For each continuous variable you define, a Stateflow chart implicitly creates a variable to represent its time derivative. A chart denotes time derivative variables as variable_name_dot. For example, the time derivative of continuous variable x is x_dot. You can write to the time derivative variable in the during action of a state. The time derivative variable does not appear in the Model Explorer.
Follow these rules when defining and using continuous-time variables:
Scope can be Local or Output.
Define continuous-time variables at the chart level or below in the Stateflow hierarchy.
Expose continuous state by assigning the local variable to a Stateflow output (see Exposing Continuous States to a Simulink Model).
To define continuous-time variables, follow these steps:
Configure your chart to update in continuous time, as described in Configuring a Stateflow Chart to Update in Continuous Time.
Add local data to your chart in the Stateflow Editor or Model Explorer.
In the properties dialog box for your local data, set Update Method to Continuous.
In this example, the chart automatically creates the variable mydata_dot to represent the time derivative of this data.
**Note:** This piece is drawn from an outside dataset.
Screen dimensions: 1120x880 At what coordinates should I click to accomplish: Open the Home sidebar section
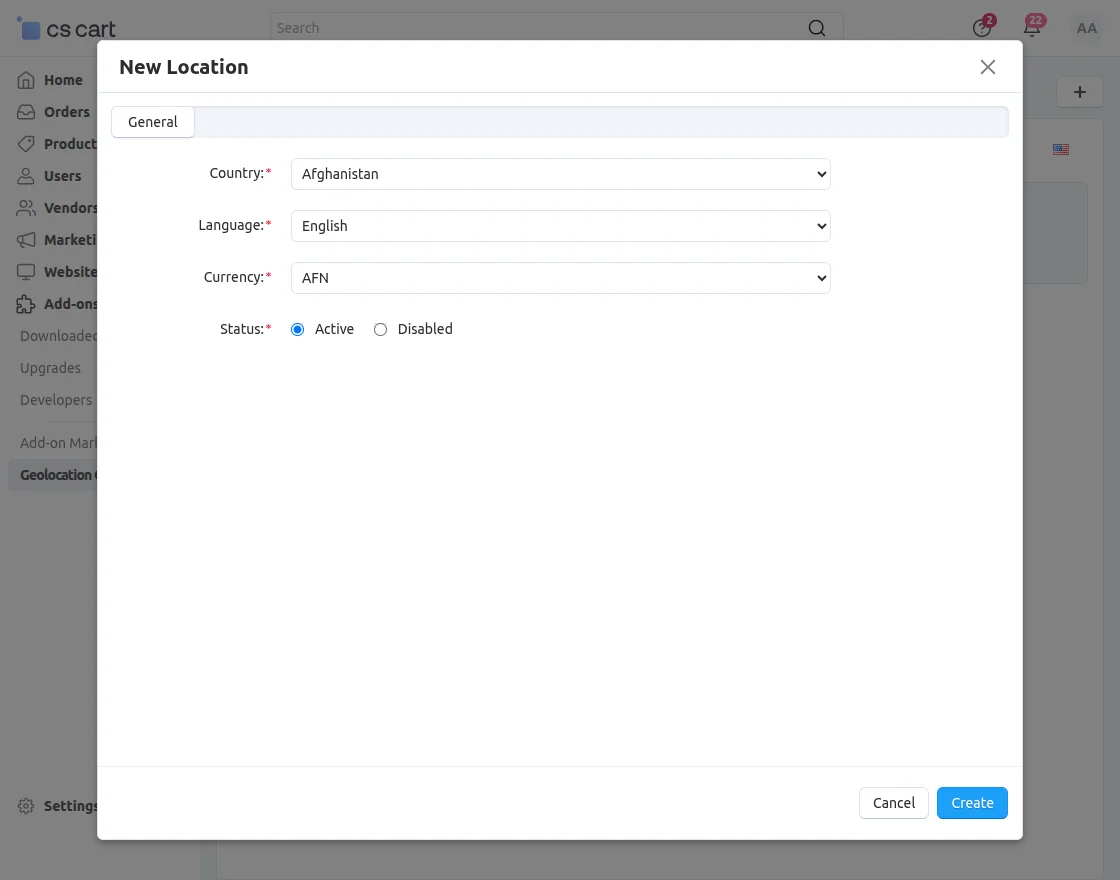point(27,79)
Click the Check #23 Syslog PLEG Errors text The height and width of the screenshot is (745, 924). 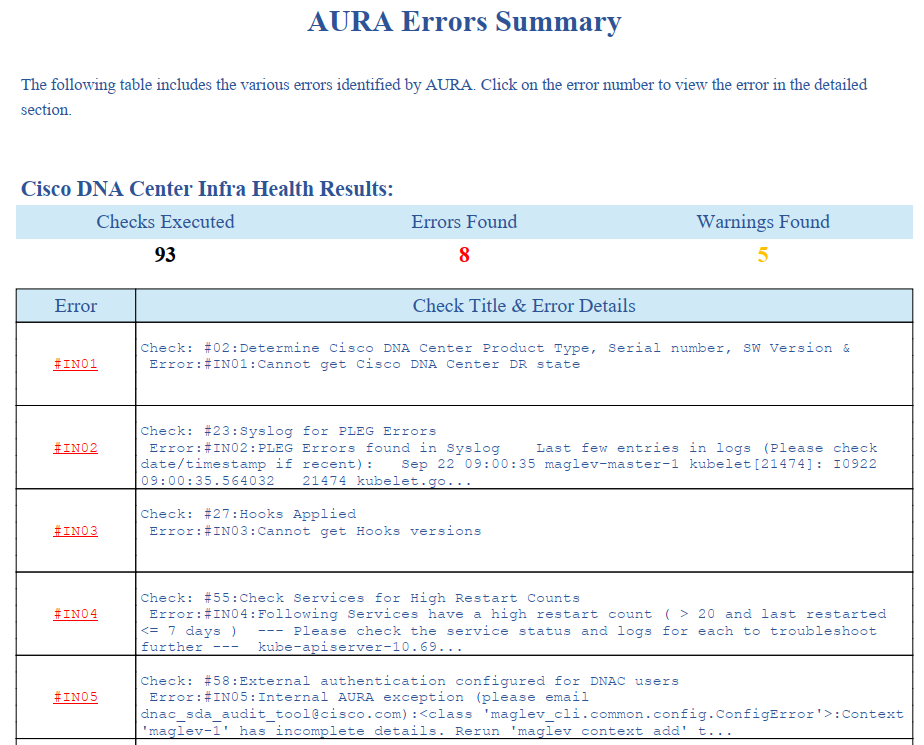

Note When you set a variable to update in continuous time, you cannot bind that data to a Simulink signal. |
In a Stateflow chart, you represent continuous state using local variables, not inputs or outputs (see Purpose of Continuous-Time Variables). To expose the continuous states to a Simulink model, you must explicitly assign the local variables to Stateflow outputs in the during action of the state. For examples, see Modeling a Bouncing Ball in Continuous Time.
 | When to Enable Zero-Crossing Detection | Modeling a Bouncing Ball in Continuous Time |  |
Learn how engineers use Stateflow to model state machines in their Simulink models.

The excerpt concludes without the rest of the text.